Factors in favour of India in the long run

  • Our post-COVID, post-Trump, post-China, post-GST, and post US Federal Reserve economic strategy must recognise factors in our favour.
  • China’s territorial arrogance may be premature.
  • China’s credit to GDP is an unsustainable 300 per cent, many of its big companies will not survive when faced with open market, and its domestic consumption is not sufficient to substitute for global trade.
  • China’s military overreach is unifying the region and creating coalitions and alliances that they will regret but India will enjoy.
  • Muted global growth means oil prices will remain low; this is a huge macroeconomic gift for a country like India.
  • The global digitisation supercycle creates insatiable demand for software talent which would be big advantage for India.
  • Over the next few decades, most rich countries will struggle to grow.
  • This forces investors to overprice growth. And because of our past sins, India is the only big country with decades of growth left.

Reforms India need

  • Our problem is not jobs but productivity.
  • This needs compliance reform-taking an axe through our 67,000 compliances and 6,700 filings.
  • Labour law reform.
  • Banking reform: raising our credit to GDP ratio from 50 per cent to 100 per cent by licensing more banks and fixing existing ones.
  • Education reform.
  • Ease-of-doing-business reforms: reduce the number of ministries from 52 to 15.
  • Civil service reform:cut the number of people in Delhi with the rank of Secretary from 250+ to 50, a risk-averse bureaucracy must be sidestepped or overruled.

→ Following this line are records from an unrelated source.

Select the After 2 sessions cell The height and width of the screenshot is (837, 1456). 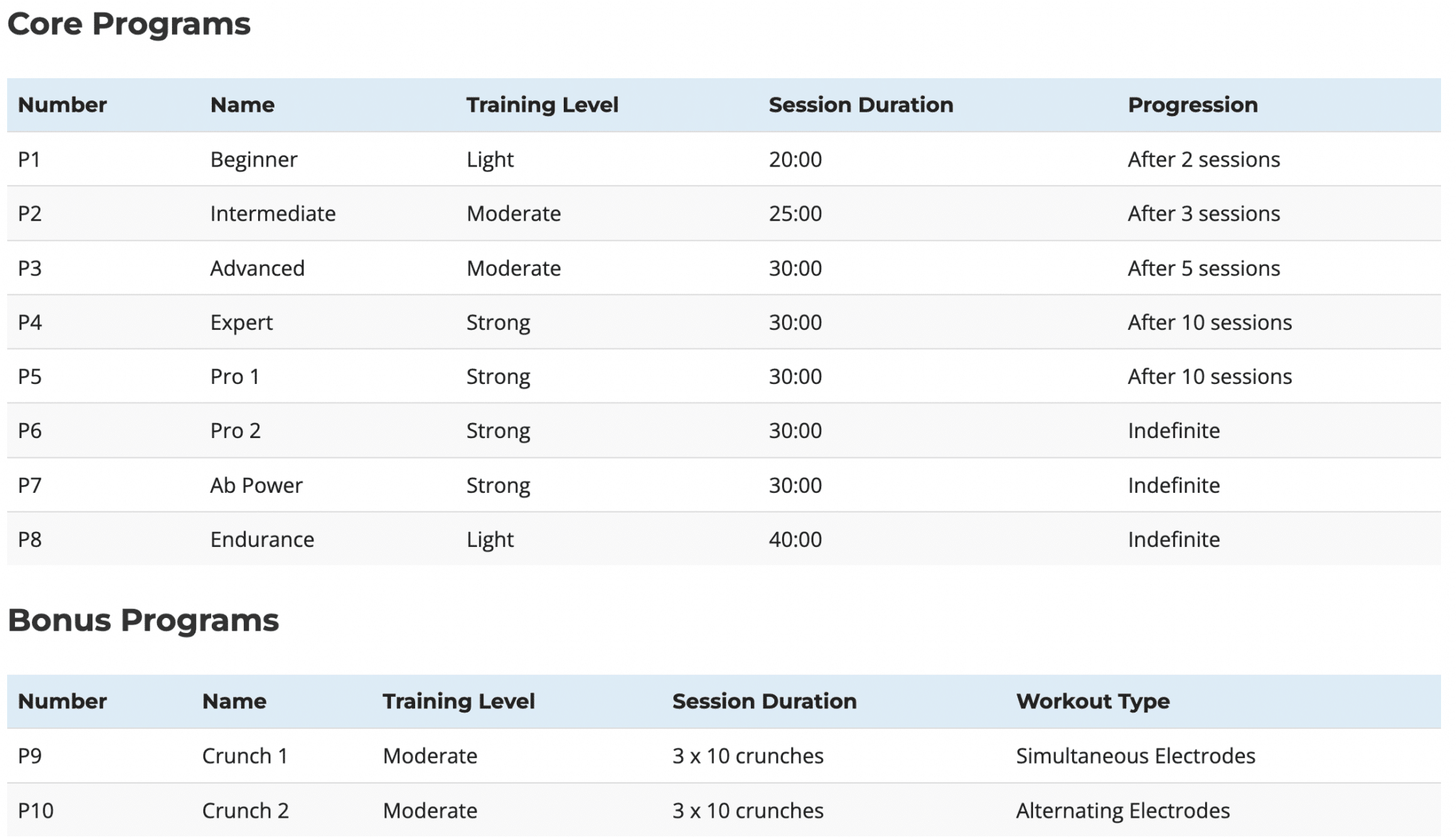[x=1203, y=160]
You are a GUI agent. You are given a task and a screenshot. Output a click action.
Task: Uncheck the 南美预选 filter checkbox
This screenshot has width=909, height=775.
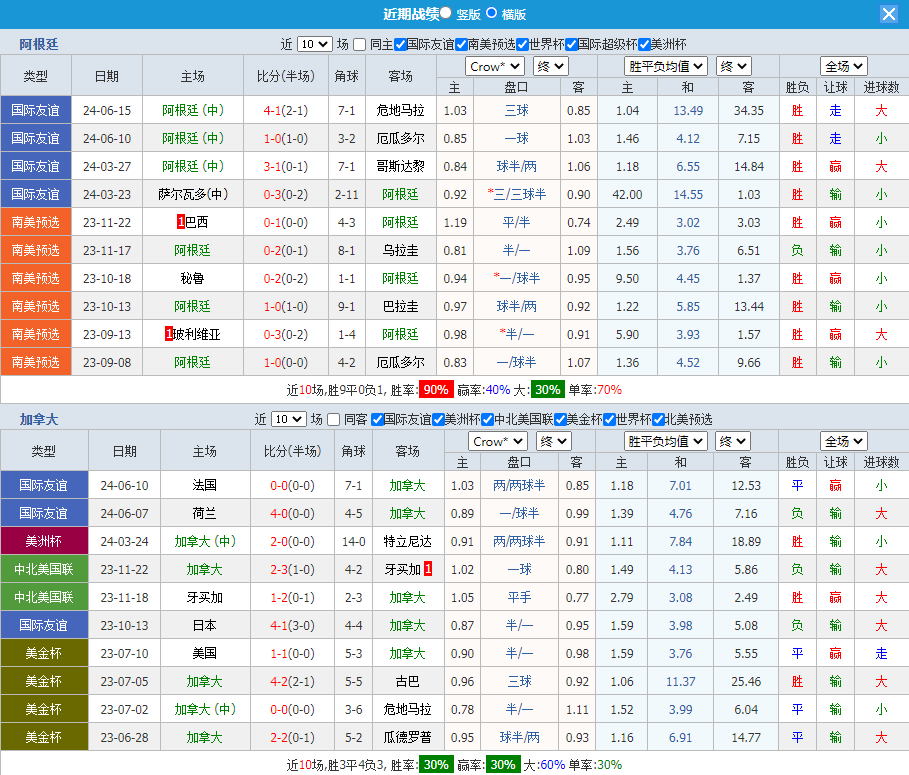click(x=461, y=44)
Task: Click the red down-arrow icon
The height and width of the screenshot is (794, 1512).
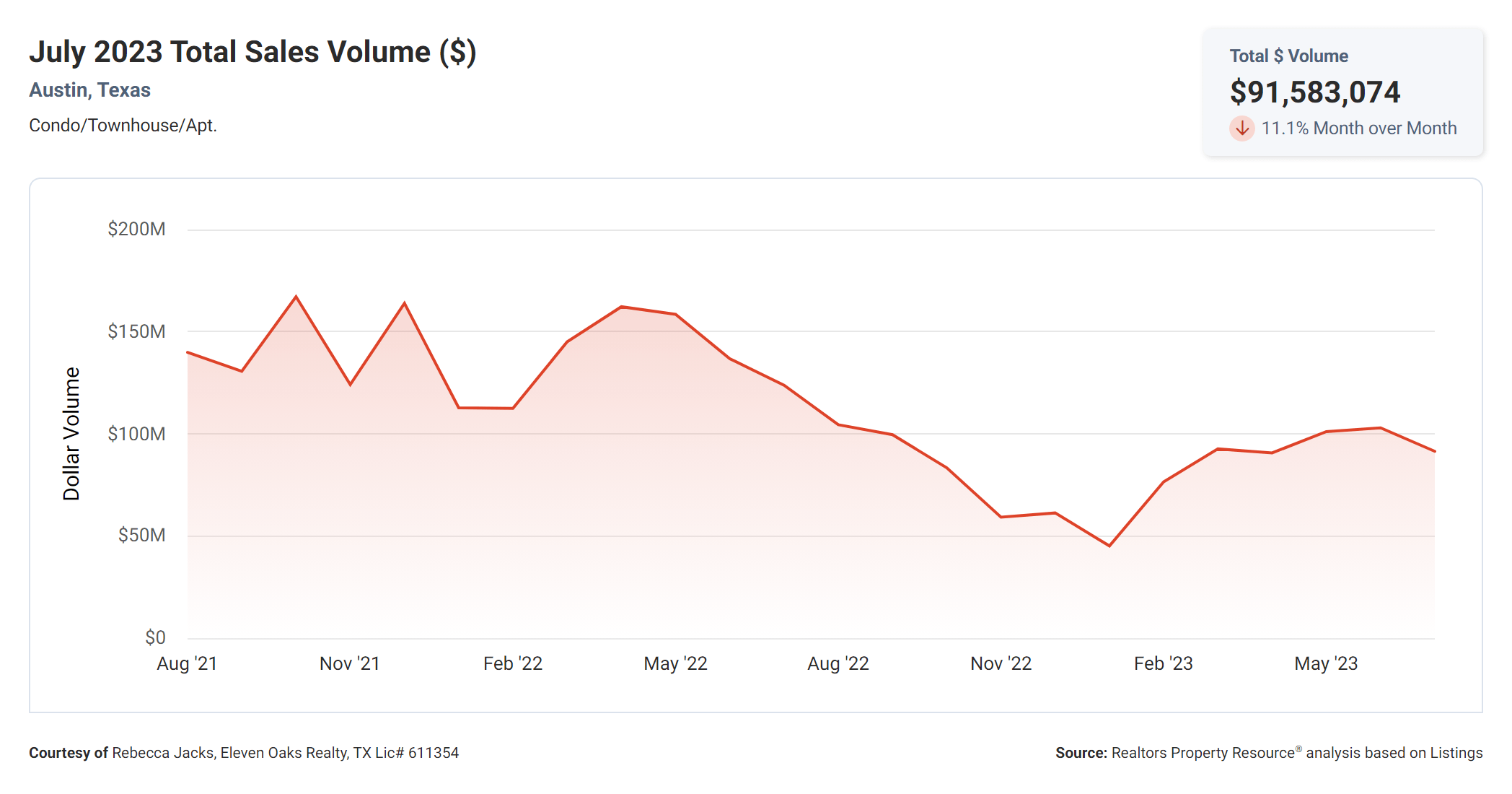Action: 1241,128
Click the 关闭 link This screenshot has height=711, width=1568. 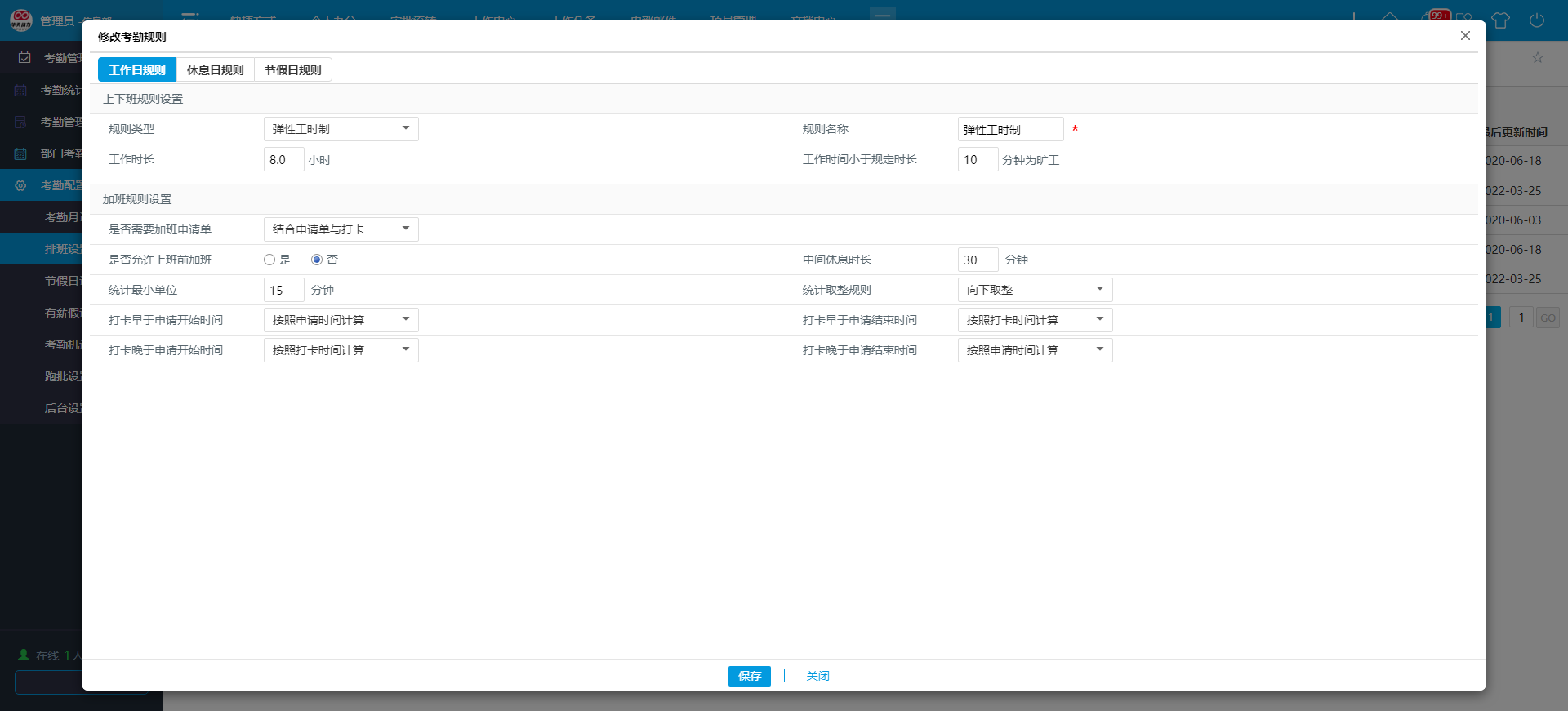tap(817, 676)

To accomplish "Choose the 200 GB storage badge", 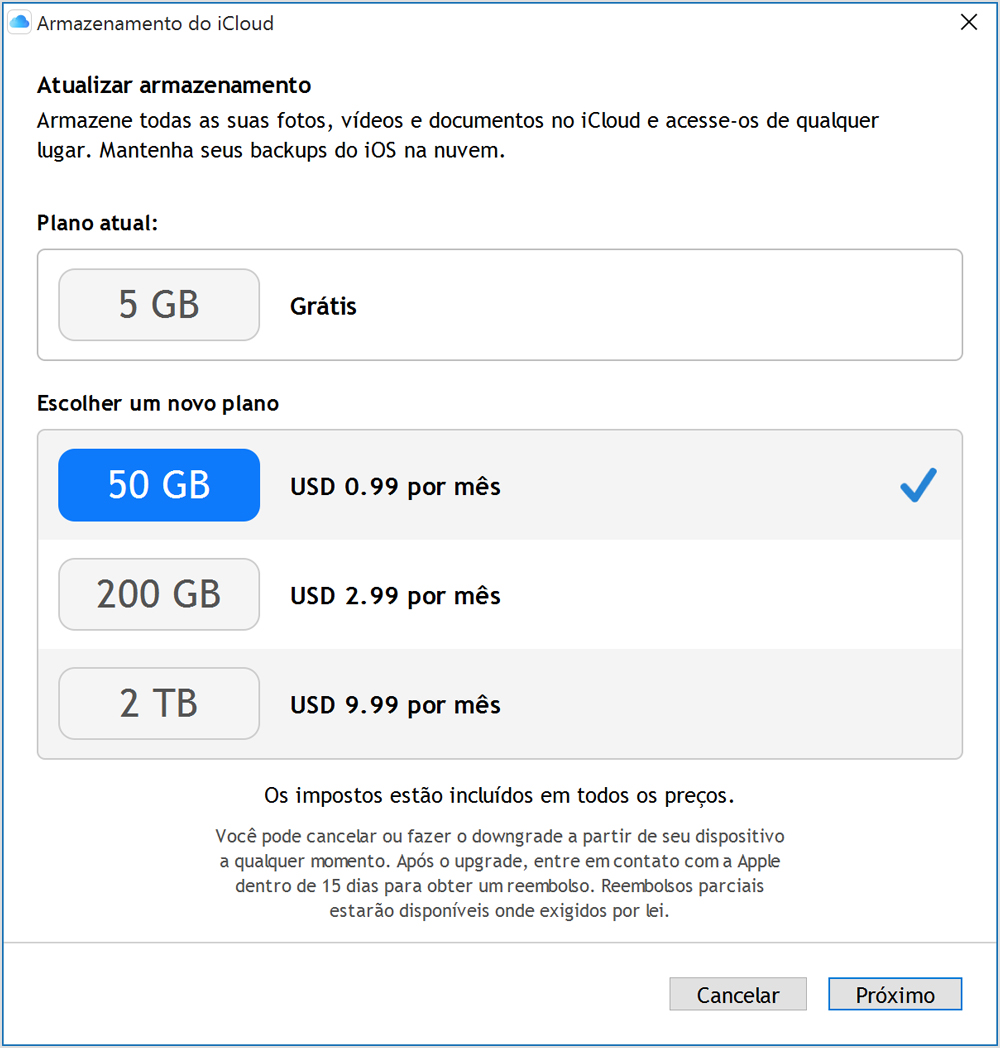I will coord(159,594).
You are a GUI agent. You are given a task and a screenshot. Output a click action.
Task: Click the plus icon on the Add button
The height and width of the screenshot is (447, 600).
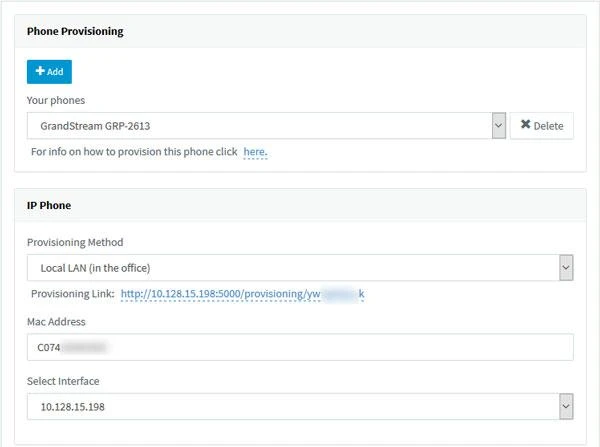point(39,72)
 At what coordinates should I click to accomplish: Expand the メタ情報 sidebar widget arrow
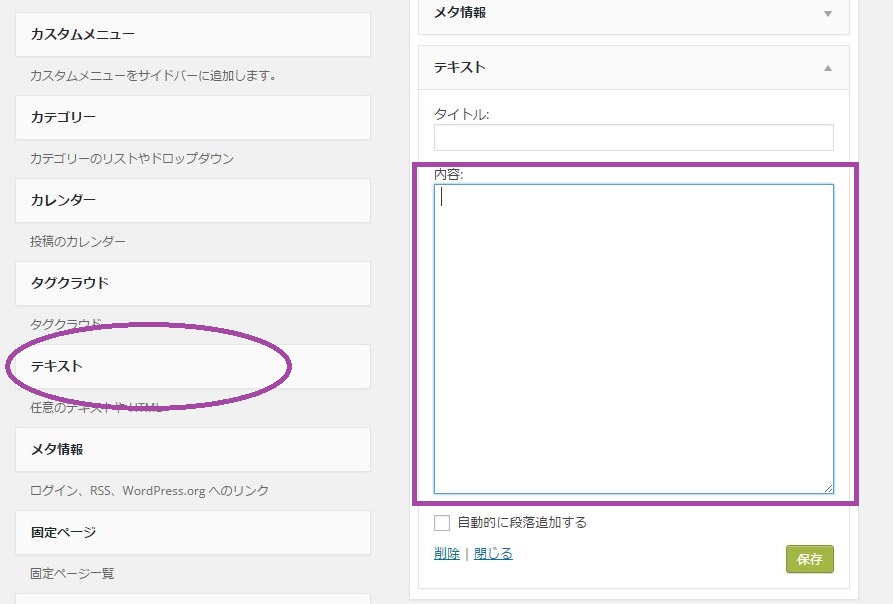coord(827,14)
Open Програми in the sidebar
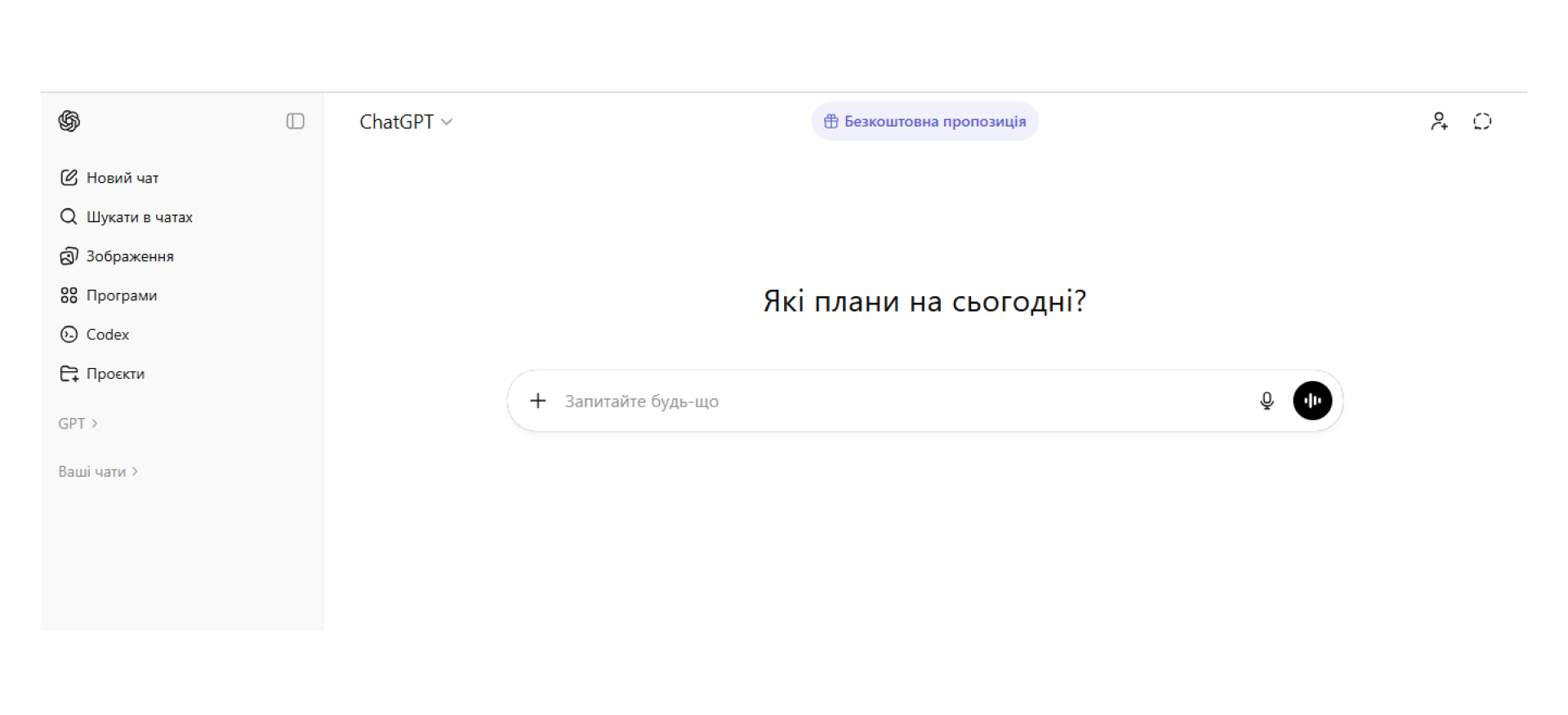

Consider the question “The disruption caused by the pandemic offers a window for India to create enduring change through economic reforms to take advantage of the opportunity provided by the pandemic. Discuss.”

Conclusion

We should focus on creating climate change for our entrepreneurs, firms, and citizens with reforms that will give them economic Poorna Swaraj. And take our per capita income of $2,500 to $10,000 in five years. If not now, then when?